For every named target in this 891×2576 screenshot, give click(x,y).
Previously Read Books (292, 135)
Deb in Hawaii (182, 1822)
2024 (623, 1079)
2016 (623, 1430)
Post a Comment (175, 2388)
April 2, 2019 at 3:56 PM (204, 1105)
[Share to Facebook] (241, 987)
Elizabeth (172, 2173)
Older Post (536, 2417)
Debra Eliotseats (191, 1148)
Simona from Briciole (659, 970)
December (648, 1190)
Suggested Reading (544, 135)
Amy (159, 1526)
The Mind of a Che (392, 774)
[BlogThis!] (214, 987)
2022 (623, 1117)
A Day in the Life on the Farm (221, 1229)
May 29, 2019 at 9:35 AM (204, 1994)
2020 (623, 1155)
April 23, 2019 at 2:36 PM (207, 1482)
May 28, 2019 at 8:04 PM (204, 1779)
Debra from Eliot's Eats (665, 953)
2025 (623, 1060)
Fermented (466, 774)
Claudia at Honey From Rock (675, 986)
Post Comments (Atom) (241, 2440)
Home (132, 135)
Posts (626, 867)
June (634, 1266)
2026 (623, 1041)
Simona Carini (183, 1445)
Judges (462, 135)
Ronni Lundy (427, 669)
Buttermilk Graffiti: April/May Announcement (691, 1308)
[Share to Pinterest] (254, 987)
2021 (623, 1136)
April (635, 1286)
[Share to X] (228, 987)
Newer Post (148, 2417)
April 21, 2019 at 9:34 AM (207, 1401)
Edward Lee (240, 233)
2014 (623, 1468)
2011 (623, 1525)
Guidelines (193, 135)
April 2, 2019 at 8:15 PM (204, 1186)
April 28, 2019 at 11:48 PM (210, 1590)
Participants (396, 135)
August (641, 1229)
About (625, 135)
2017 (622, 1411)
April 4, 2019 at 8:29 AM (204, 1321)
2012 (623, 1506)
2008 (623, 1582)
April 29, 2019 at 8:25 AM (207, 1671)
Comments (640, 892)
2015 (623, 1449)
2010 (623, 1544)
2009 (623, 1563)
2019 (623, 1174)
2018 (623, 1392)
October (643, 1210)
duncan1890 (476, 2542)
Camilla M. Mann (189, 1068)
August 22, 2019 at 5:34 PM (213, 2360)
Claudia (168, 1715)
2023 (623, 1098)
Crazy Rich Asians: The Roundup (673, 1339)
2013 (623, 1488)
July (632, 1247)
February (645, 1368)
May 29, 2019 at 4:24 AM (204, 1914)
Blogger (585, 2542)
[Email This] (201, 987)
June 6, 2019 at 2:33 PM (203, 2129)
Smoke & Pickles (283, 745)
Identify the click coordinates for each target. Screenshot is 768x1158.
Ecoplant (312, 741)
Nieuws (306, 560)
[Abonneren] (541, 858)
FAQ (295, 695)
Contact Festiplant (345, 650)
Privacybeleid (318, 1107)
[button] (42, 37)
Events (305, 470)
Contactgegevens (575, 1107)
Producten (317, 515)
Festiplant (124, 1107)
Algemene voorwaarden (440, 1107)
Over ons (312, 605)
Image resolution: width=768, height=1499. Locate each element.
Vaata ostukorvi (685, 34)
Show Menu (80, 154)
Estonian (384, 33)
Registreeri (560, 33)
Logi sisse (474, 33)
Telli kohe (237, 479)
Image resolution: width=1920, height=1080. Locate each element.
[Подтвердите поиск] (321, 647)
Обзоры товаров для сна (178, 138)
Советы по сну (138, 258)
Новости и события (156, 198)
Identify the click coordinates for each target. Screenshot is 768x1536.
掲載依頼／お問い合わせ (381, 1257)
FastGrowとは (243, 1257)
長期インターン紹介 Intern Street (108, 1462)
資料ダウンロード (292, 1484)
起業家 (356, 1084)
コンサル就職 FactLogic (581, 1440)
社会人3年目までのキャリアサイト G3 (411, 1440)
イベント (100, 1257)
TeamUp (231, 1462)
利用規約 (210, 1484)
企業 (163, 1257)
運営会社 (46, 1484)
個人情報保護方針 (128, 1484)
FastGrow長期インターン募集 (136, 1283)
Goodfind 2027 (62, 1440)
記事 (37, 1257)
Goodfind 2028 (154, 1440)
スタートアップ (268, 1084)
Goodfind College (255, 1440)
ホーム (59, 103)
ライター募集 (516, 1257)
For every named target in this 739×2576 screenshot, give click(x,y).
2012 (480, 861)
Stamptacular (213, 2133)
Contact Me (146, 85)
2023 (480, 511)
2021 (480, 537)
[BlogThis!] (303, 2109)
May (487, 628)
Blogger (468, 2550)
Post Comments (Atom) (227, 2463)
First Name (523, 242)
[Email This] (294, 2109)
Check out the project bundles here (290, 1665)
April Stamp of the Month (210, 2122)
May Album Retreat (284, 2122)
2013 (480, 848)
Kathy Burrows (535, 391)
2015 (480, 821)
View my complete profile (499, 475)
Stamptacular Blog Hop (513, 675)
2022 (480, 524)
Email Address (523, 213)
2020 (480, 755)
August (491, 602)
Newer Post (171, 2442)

•••

Reproduce, word for word, all of the entries above.

[EXERCISE SOLUTION]
For every named target in this 891×2576 screenshot, give click(x,y).
Previously Read Books (292, 135)
Deb in Hawaii (182, 1822)
2024 (623, 1079)
2016 (623, 1430)
Post a Comment (175, 2388)
April 2, 2019 at 3:56 PM (204, 1105)
[Share to Facebook] (241, 987)
Elizabeth (172, 2173)
Older Post (536, 2417)
Debra Eliotseats (191, 1148)
Simona from Briciole (659, 970)
December (648, 1190)
Suggested Reading (544, 135)
Amy (159, 1526)
The Mind of a Che (392, 774)
[BlogThis!] (214, 987)
2022 (623, 1117)
A Day in the Life on the Farm (221, 1229)
May 29, 2019 at 9:35 AM (204, 1994)
2020 (623, 1155)
April 23, 2019 at 2:36 PM (207, 1482)
May 28, 2019 at 8:04 PM (204, 1779)
Debra from Eliot's Eats (665, 953)
2025 (623, 1060)
Fermented (466, 774)
Claudia at Honey From Rock (675, 986)
Post Comments (Atom) (241, 2440)
Home (132, 135)
Posts (626, 867)
June (634, 1266)
2026 (623, 1041)
Simona Carini (183, 1445)
Judges (462, 135)
Ronni Lundy (427, 669)
Buttermilk Graffiti: April/May Announcement (691, 1308)
[Share to Pinterest] (254, 987)
2021 (623, 1136)
April (635, 1286)
[Share to X] (228, 987)
Newer Post (148, 2417)
April 21, 2019 at 9:34 AM (207, 1401)
Edward Lee (240, 233)
2014 (623, 1468)
2011 (623, 1525)
Guidelines (193, 135)
April 2, 2019 at 8:15 PM (204, 1186)
April 28, 2019 at 11:48 PM (210, 1590)
Participants (396, 135)
August (641, 1229)
About (625, 135)
2017 (622, 1411)
April 4, 2019 at 8:29 AM (204, 1321)
2012 (623, 1506)
2008 (623, 1582)
April 29, 2019 at 8:25 AM (207, 1671)
Comments (640, 892)
2015 (623, 1449)
2010 (623, 1544)
2009 (623, 1563)
2019 (623, 1174)
2018 (623, 1392)
October (643, 1210)
duncan1890 (476, 2542)
Camilla M. Mann (189, 1068)
August 22, 2019 at 5:34 PM (213, 2360)
Claudia (168, 1715)
2023 (623, 1098)
Crazy Rich Asians: The Roundup (673, 1339)
2013 (623, 1488)
July (632, 1247)
February (645, 1368)
May 29, 2019 at 4:24 AM (204, 1914)
Blogger (585, 2542)
[Email This] (201, 987)
June 6, 2019 at 2:33 PM (203, 2129)
Smoke & Pickles (283, 745)
Identify the click coordinates for each target. Screenshot is 768x1158.
Ecoplant (312, 741)
Nieuws (306, 560)
[Abonneren] (541, 858)
FAQ (295, 695)
Contact Festiplant (345, 650)
Privacybeleid (318, 1107)
[button] (42, 37)
Events (305, 470)
Contactgegevens (575, 1107)
Producten (317, 515)
Festiplant (124, 1107)
Algemene voorwaarden (440, 1107)
Over ons (312, 605)
Image resolution: width=768, height=1499. Locate each element.
Vaata ostukorvi (685, 34)
Show Menu (80, 154)
Estonian (384, 33)
Registreeri (560, 33)
Logi sisse (474, 33)
Telli kohe (237, 479)
Image resolution: width=1920, height=1080. Locate each element.
[Подтвердите поиск] (321, 647)
Обзоры товаров для сна (178, 138)
Советы по сну (138, 258)
Новости и события (156, 198)
Identify the click coordinates for each target. Screenshot is 768x1536.
掲載依頼／お問い合わせ (381, 1257)
FastGrowとは (243, 1257)
長期インターン紹介 Intern Street (108, 1462)
資料ダウンロード (292, 1484)
起業家 (356, 1084)
コンサル就職 FactLogic (581, 1440)
社会人3年目までのキャリアサイト G3 (411, 1440)
イベント (100, 1257)
TeamUp (231, 1462)
利用規約 (210, 1484)
企業 (163, 1257)
運営会社 (46, 1484)
個人情報保護方針 (128, 1484)
FastGrow長期インターン募集 (136, 1283)
Goodfind 2027 (62, 1440)
記事 (37, 1257)
Goodfind 2028 (154, 1440)
スタートアップ (268, 1084)
Goodfind College (255, 1440)
ホーム (59, 103)
ライター募集 (516, 1257)
For every named target in this 739×2576 screenshot, give click(x,y).
2012 (480, 861)
Stamptacular (213, 2133)
Contact Me (146, 85)
2023 (480, 511)
2021 (480, 537)
[BlogThis!] (303, 2109)
May (487, 628)
Blogger (468, 2550)
Post Comments (Atom) (227, 2463)
First Name (523, 242)
[Email This] (294, 2109)
Check out the project bundles here (290, 1665)
April Stamp of the Month (210, 2122)
May Album Retreat (284, 2122)
2013 (480, 848)
Kathy Burrows (535, 391)
2015 (480, 821)
View my complete profile (499, 475)
Stamptacular Blog Hop (513, 675)
2022 (480, 524)
Email Address (523, 213)
2020 (480, 755)
August (491, 602)
Newer Post (171, 2442)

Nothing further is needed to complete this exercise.